The national criticism of Evatt has bordered on an arrogant dismissal of lower league culture, knowledge and intelligence. It gives off the sense that ‘general football’ needs to cut off these “backward lower league imbeciles”. The Guardian, Daily Mirror, Twitterati hot-takes of “I’m appalled and saddened and despaired and disgusted and offended…” have left many, myself included, bewildered and in complete disagreement. Having said that, there is a genuine issue that must be discussed.
I do not want to persistently deride our manager for a comment that was not thought through nor intended to cause harm or offence. I also despise the way in which society allows personal offence to be something that is worthy of actually meaning anything. As the great Australian comic Steve Hughes once said:
“So what. Be offended. Nothing happens.”
So, because I don’t want to deride, I will begin with the positives of this form of management.
Criticism can work for man-management purposes. For example, if the mentality of the player dictates, they can “switch on” and realise their errors so they can adjust or provoke themselves. They could also feel a pressure that makes them not lapse in their concentration.
I do not know the inner-workings of a professional football team’s dressing-room. I am not like my good friend, @Bwfc12341, stacked with insider information. I have never experienced nor desire to experience the mentality of an elite athlete.
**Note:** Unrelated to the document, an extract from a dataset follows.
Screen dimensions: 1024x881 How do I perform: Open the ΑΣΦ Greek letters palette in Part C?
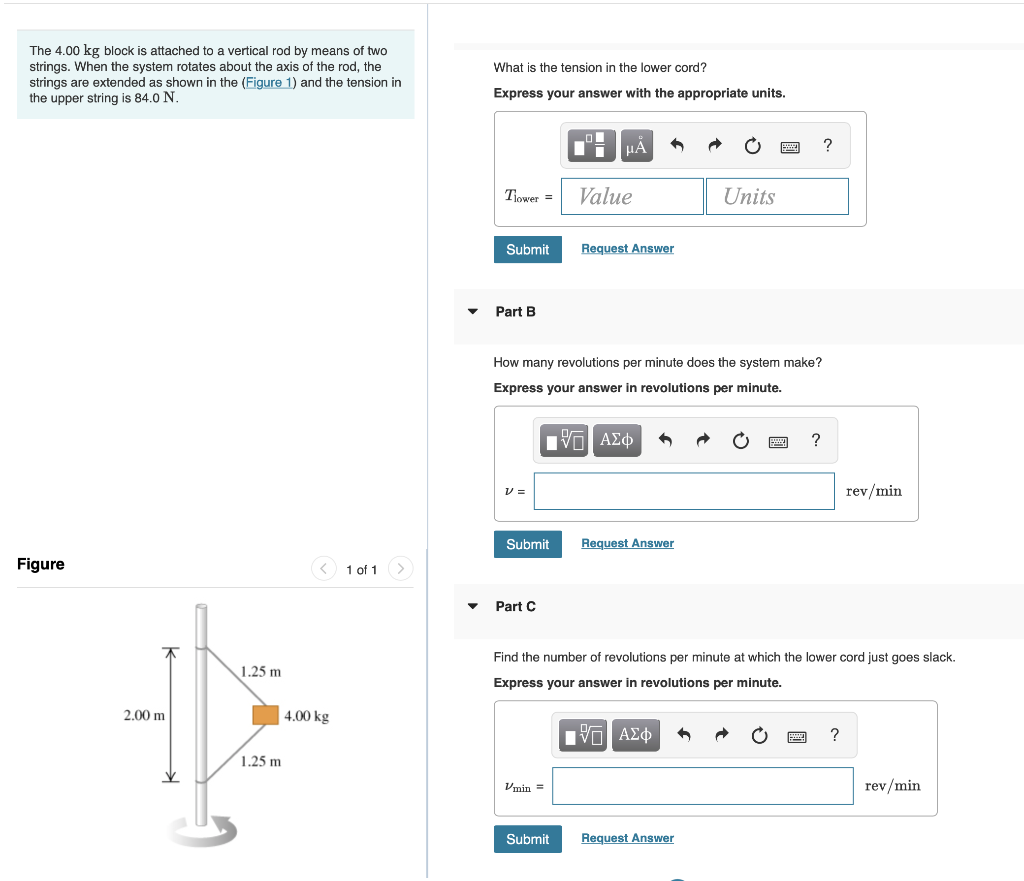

If this works then there will be lots of high-profile, successful people that must take up this new secret unearthed by our manager.
If he is bad then what will publicly criticising him do? It didn’t make him save a penalty. Don’t be naive and daft. The confidence that Crellin will gain from saving a penalty will come from saving a penalty – not from being told to “man up”. If it made him save a penalty, did it also make him flap at 3 crosses in the 2nd half? It isn’t good for one thing but not bad for another.
The key issue, as we all know, was the terminology that was used
By basic definition “man-up” suggests you aren’t manning up. You’re not a man. You need to be stronger and you need to be ‘harder’ – so, by definition, you are weaker.
Let’s ignore the problematic nature of the phrase, for now, and focus on its practicalities:
You are a struggling goalkeeper. You’ve never played consistent league football. You’ve not made many league clean sheets because (see last sentence). You have made a few errors. You’re extremely worried about your place in the team. You’re part of a team who is struggling and is so, so desperate for wins.
I tell you to “man up”. Are you now a better goalkeeper?
It doesn’t even make sense. “Nice one Ian, I reckon I’d have caught that if only I believed I was more manly”. I’m ignoring the obvious sexism of this nonsensical viewpoint to focus on the mental health aspects of it.
If Evatt believes it could help him in private then fine. It shouldn’t be said in public. Public criticism is already something that is rarely used (because it rarely works). It’s just something the “fans want to hear”. The fans aren’t the manager – for a reason. I have seen this likened to Dean Henderson being criticised by Chris Wilder. That’ll be Henderson who had 2 seasons of professional football and several man-of-the-match performances under his belt; if anything, his confidence was too high. Quite the opposite for Crellin.
This isn’t even about Billy Crellin. This isn’t about what Mr Evatt thinks makes the players’ “tick”. This isn’t about some men. This isn’t about other men. This isn’t about one group against a different group. This is about the male suicide rate being at 16.9 per 100,000 as of September 2020.
Crellin, hopefully, doesn’t suffer any mental health issues. Therefore, this will be brushed aside as a “he knows what I mean” incident. Well, I don’t care if Billy knows what you mean.
I do not care if you think it’s a “man’s game” or that you think people are “snowflakes” for taking things “out of context”. If a phrase has been proven, via psychological studies, to affect the mental wellbeing of the most mentally vulnerable group in our society – try not to use it.
This isn’t the time for lecturing; this is the time for learning. Evatt has taken the time to apologise and acknowledge the terminology was wrong. However, it almost seems too much to ask that those who defended him also do the same.
It is a personal opinion that very few Wanderers’ fans share but… if you want to adopt a progressive philosophy whilst playing a progressive style; it wouldn’t go amiss to use more progressive language.